• Requirement: Print, please, exactly the lines from the one with "Image resolution: width=377" through the final line of the data below, with both ends included and the pictures left out.

___ Material for this task

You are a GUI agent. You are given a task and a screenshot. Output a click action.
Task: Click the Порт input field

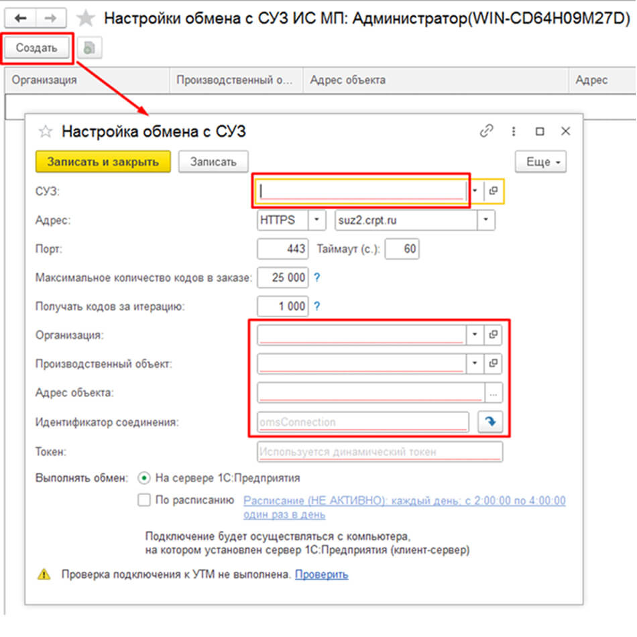click(283, 249)

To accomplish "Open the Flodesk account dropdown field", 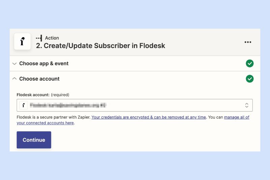I will (x=135, y=105).
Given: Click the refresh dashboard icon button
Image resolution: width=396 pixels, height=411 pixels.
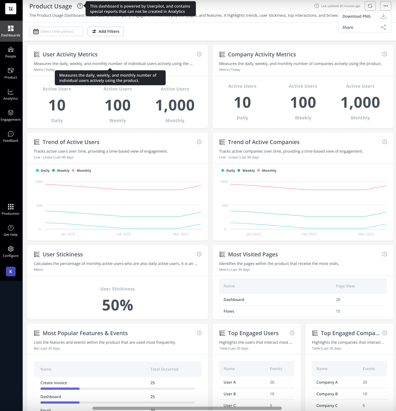Looking at the screenshot, I should [370, 6].
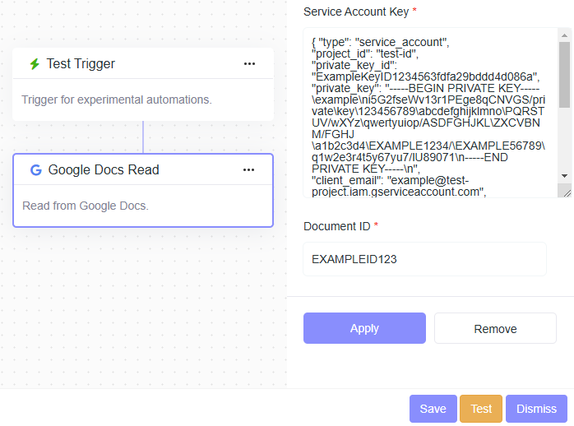This screenshot has width=574, height=426.
Task: Run the orange Test button
Action: (481, 409)
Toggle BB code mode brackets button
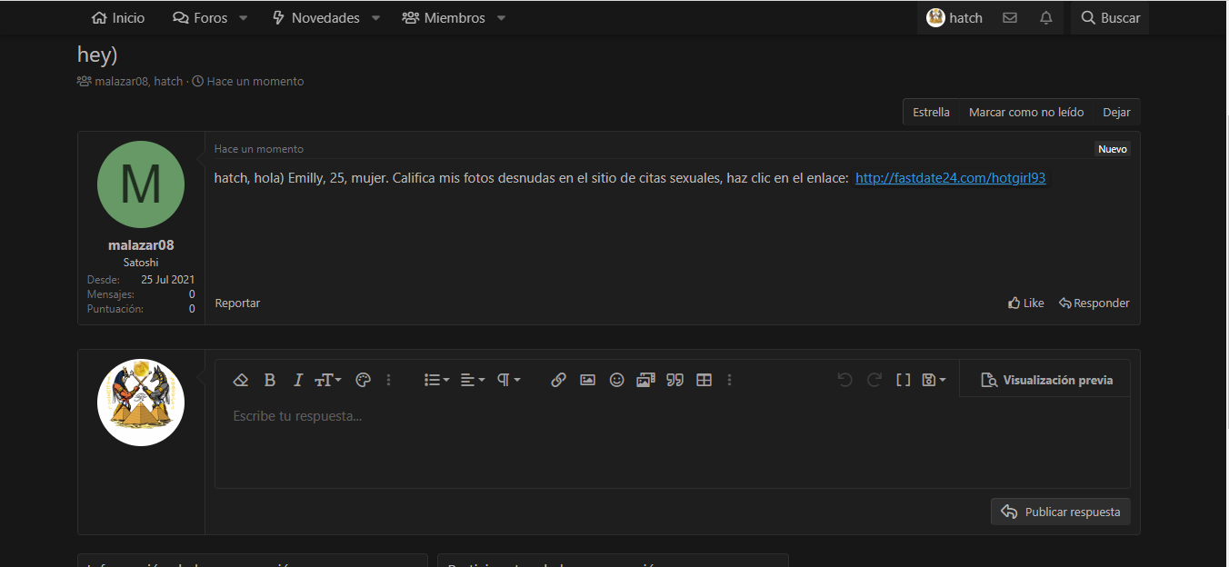Image resolution: width=1229 pixels, height=567 pixels. click(903, 380)
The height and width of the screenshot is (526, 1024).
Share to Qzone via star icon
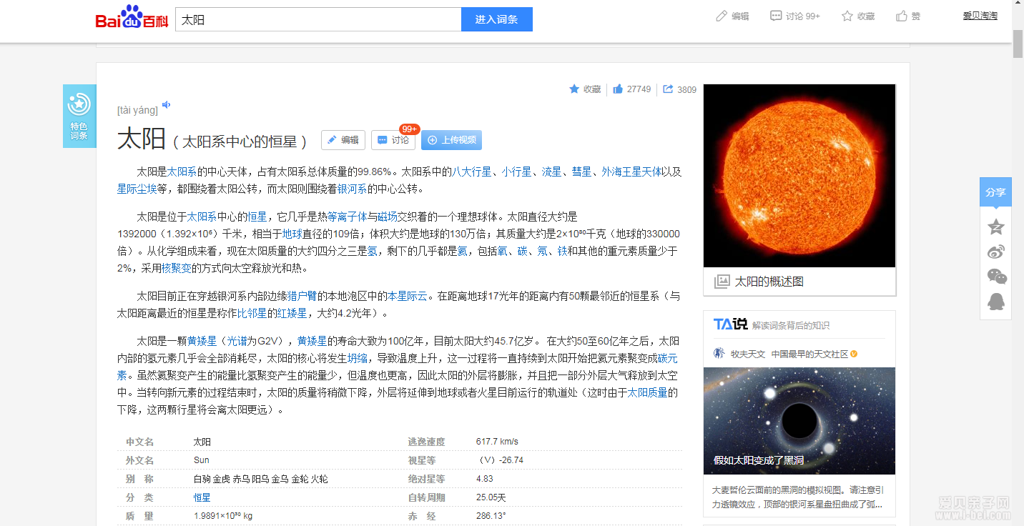tap(995, 227)
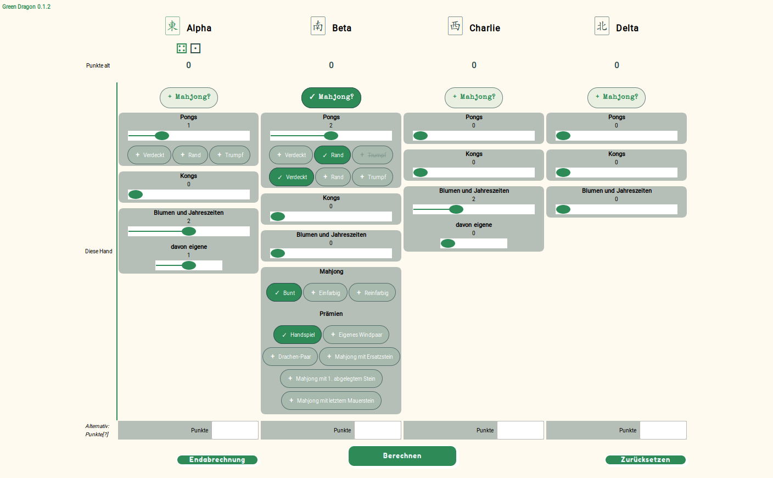The width and height of the screenshot is (773, 478).
Task: Click the West wind tile beside Charlie
Action: (x=455, y=26)
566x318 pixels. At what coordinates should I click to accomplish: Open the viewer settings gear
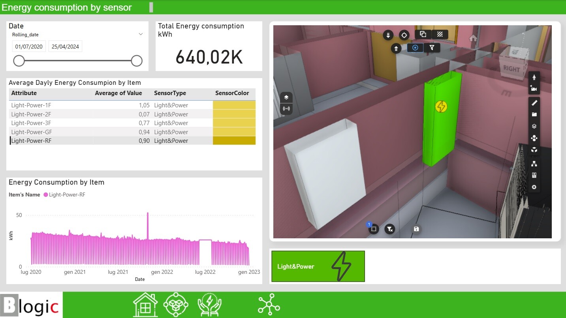534,187
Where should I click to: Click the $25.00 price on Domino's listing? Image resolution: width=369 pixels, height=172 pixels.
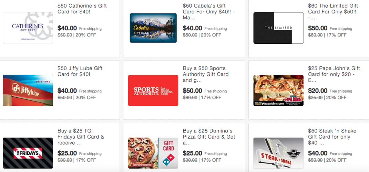tap(192, 153)
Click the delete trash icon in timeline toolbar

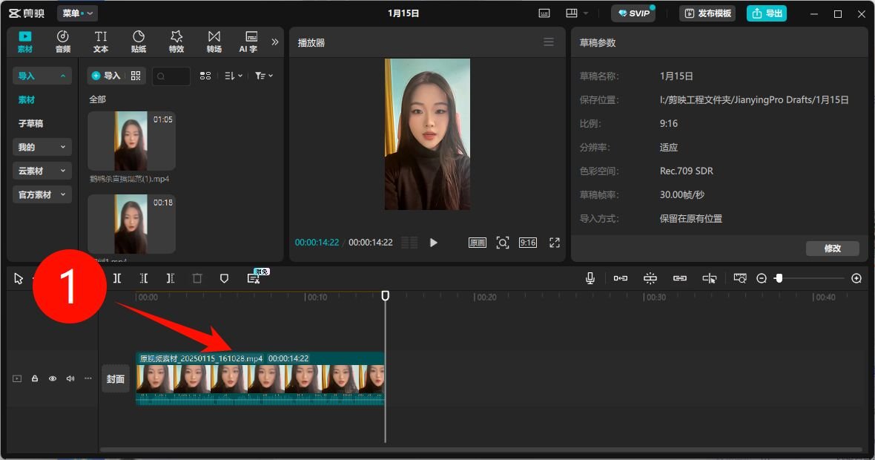197,278
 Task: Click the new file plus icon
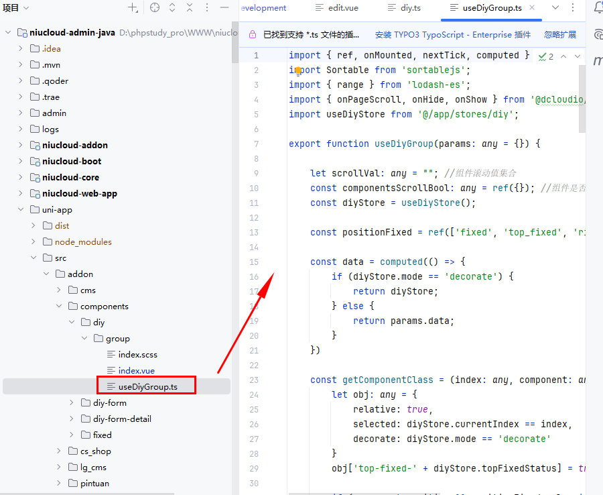tap(133, 8)
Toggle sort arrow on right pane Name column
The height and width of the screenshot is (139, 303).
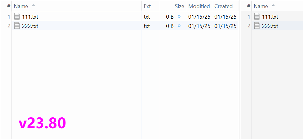273,6
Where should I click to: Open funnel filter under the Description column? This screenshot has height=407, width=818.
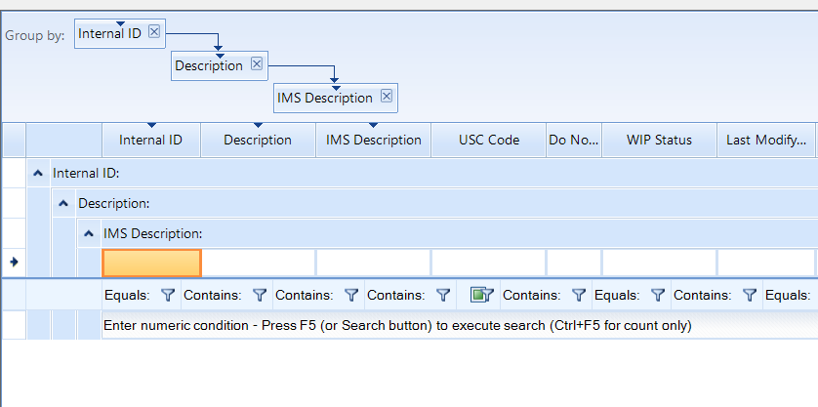[x=259, y=294]
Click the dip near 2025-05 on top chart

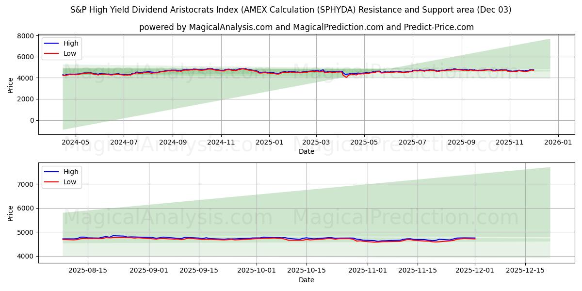point(346,77)
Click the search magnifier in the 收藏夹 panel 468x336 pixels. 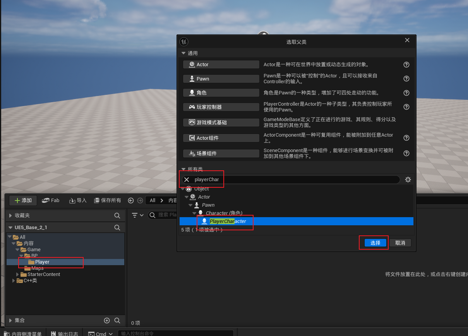coord(117,215)
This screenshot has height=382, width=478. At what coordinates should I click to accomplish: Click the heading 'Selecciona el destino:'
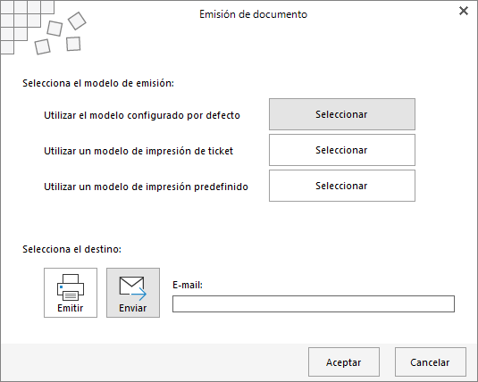click(72, 249)
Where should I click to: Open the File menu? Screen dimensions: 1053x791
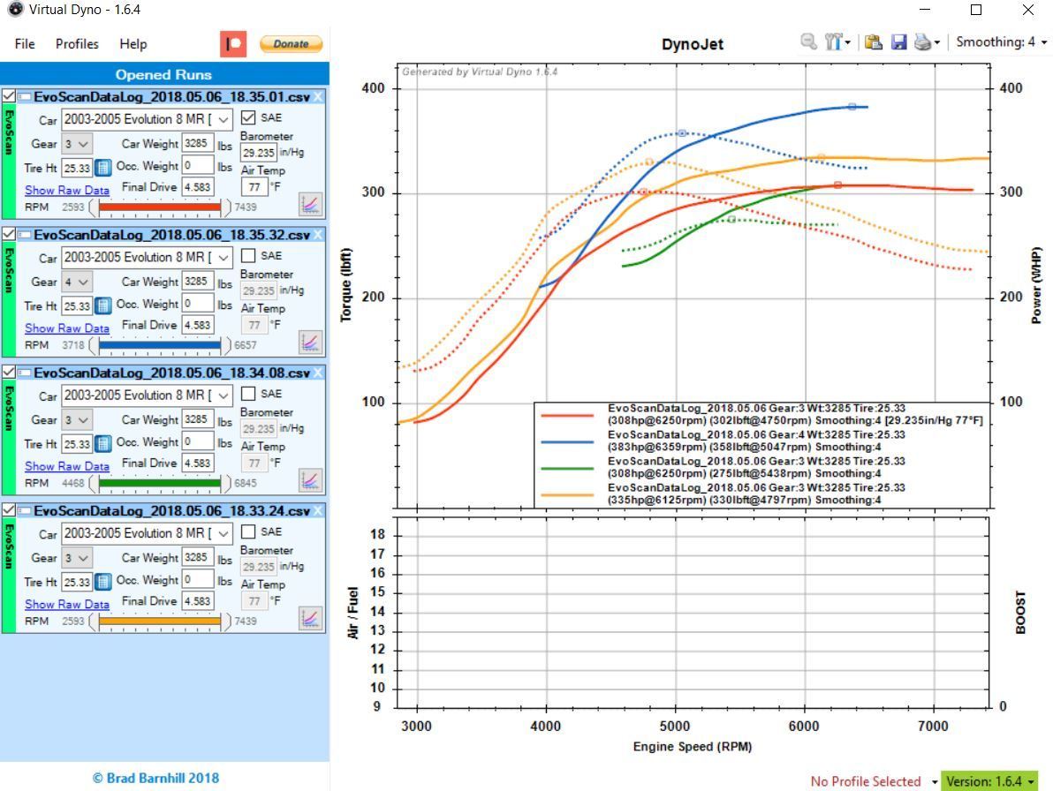[x=25, y=44]
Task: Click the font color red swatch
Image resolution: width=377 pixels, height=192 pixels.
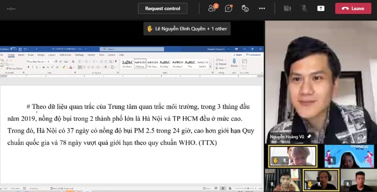Action: 70,67
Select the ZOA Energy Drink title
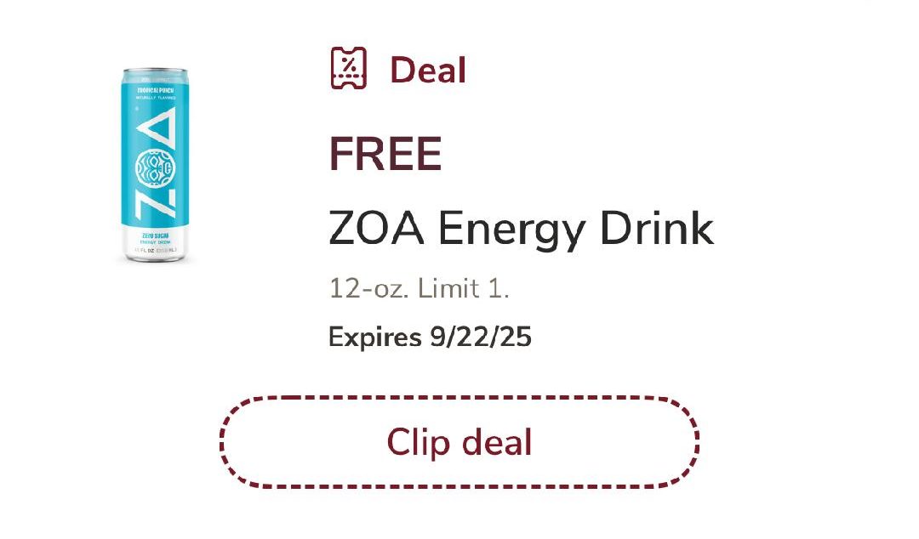Screen dimensions: 919x539 [x=521, y=228]
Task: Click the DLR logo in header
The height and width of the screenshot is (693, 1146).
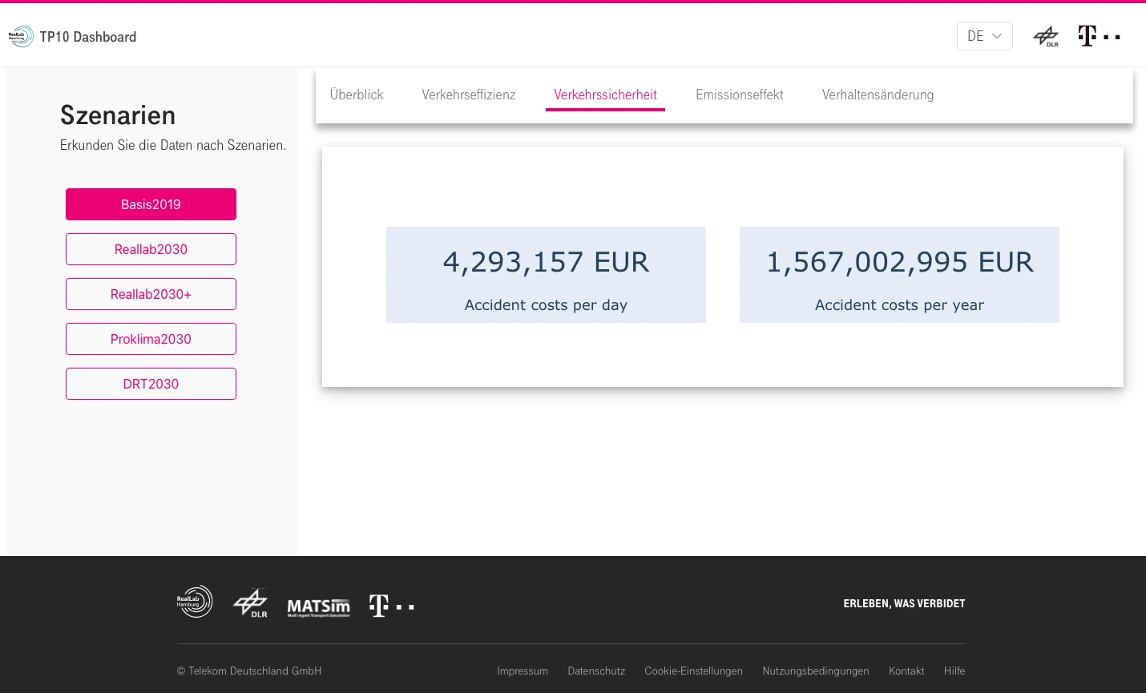Action: click(1046, 37)
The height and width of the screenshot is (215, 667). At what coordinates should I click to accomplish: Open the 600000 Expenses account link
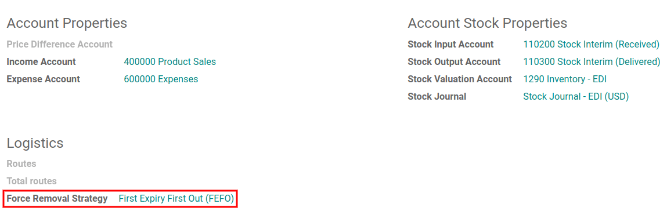pyautogui.click(x=161, y=79)
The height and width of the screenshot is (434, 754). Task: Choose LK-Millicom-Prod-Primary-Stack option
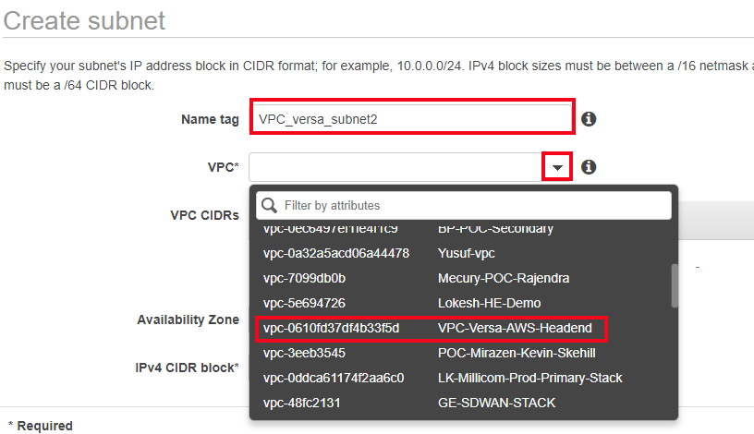pyautogui.click(x=463, y=379)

______

• Solution:
Image resolution: width=377 pixels, height=192 pixels.
Action: 70,67
Select the ZOA Energy Drink title
Screen dimensions: 919x539 [x=521, y=228]
Task: Click the DLR logo in header
The height and width of the screenshot is (693, 1146).
Action: click(1046, 37)
The height and width of the screenshot is (215, 667). At what coordinates should I click to accomplish: Open the 600000 Expenses account link
pyautogui.click(x=161, y=79)
The height and width of the screenshot is (434, 754). Task: Choose LK-Millicom-Prod-Primary-Stack option
pyautogui.click(x=463, y=379)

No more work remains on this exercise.